Challenge 1 =
Answer these questions using the Thomas Holdsworth Blake biography, one answer per line:
(a) In which county and state was Blake born?
(b) Which battle did the District of Columbia militia he belonged to take part in?
(c) In which city did he commence the practice of law?
Challenge 2 = Retype the Thomas Holdsworth Blake biography from "Thomas Holdsworth Blake" up to and including "House of Representatives.".
Challenge 3 = Extend the Thomas Holdsworth Blake biography, picking up after its last sentence.
>> Begin Source excerpt
Thomas Holdsworth Blake (June 14, 1792 – November 28, 1849) was an American politician who served as a United States Representative from Indiana from 1827 to 1829.

Born in Calvert County, Maryland, Blake attended the public schools, and studied law in Washington, D.C.; during his time in Washington, he served as a member of the militia of the District of Columbia which took part in the Battle of Bladensburg in 1814, during the War of 1812. He later moved to Kentucky and then Indiana. He was admitted to the bar and commenced practice in Terre Haute, Indiana; he served as prosecuting attorney and judge of the circuit court, serving as the US Attorney for the District of Indiana from 1817 to 1818. He was also a businessman who served in the Indiana House of Representatives.
>> End Source excerpt
>> Begin Data section
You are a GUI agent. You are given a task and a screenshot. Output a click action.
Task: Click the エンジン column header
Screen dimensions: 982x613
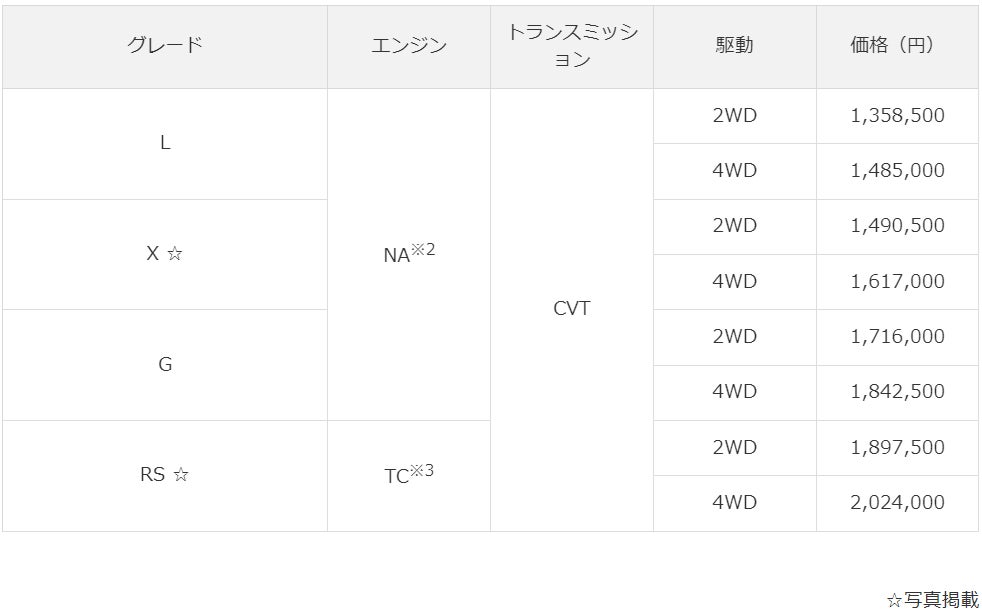[408, 45]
>> End Data section
Result 1 =
(a) Calvert County, Maryland
(b) The Battle of Bladensburg, in 1814
(c) Terre Haute, Indiana

Result 2 =
Thomas Holdsworth Blake (June 14, 1792 – November 28, 1849) was an American politician who served as a United States Representative from Indiana from 1827 to 1829.

Born in Calvert County, Maryland, Blake attended the public schools, and studied law in Washington, D.C.; during his time in Washington, he served as a member of the militia of the District of Columbia which took part in the Battle of Bladensburg in 1814, during the War of 1812. He later moved to Kentucky and then Indiana. He was admitted to the bar and commenced practice in Terre Haute, Indiana; he served as prosecuting attorney and judge of the circuit court, serving as the US Attorney for the District of Indiana from 1817 to 1818. He was also a businessman who served in the Indiana House of Representatives.

Result 3 =
Blake was elected as a Democratic-Republican to the 20th United States Congress, sitting from March 4, 1827 to March 3, 1829; he was an unsuccessful candidate for reelection in 1828 to the Twenty-first Congress. On May 19, 1842, President Tyler appointed him as Commissioner of the General Land Office; he served until April 1845.

In later years, he was a resident trustee of the Wabash & Erie Canal, and he also visited England as a financial agent of the state of Indiana. While returning from that trip, he died in Cincinnati, Ohio, on November 28, 1849, and was interred in Woodlawn Cemetery, in Terre Haute.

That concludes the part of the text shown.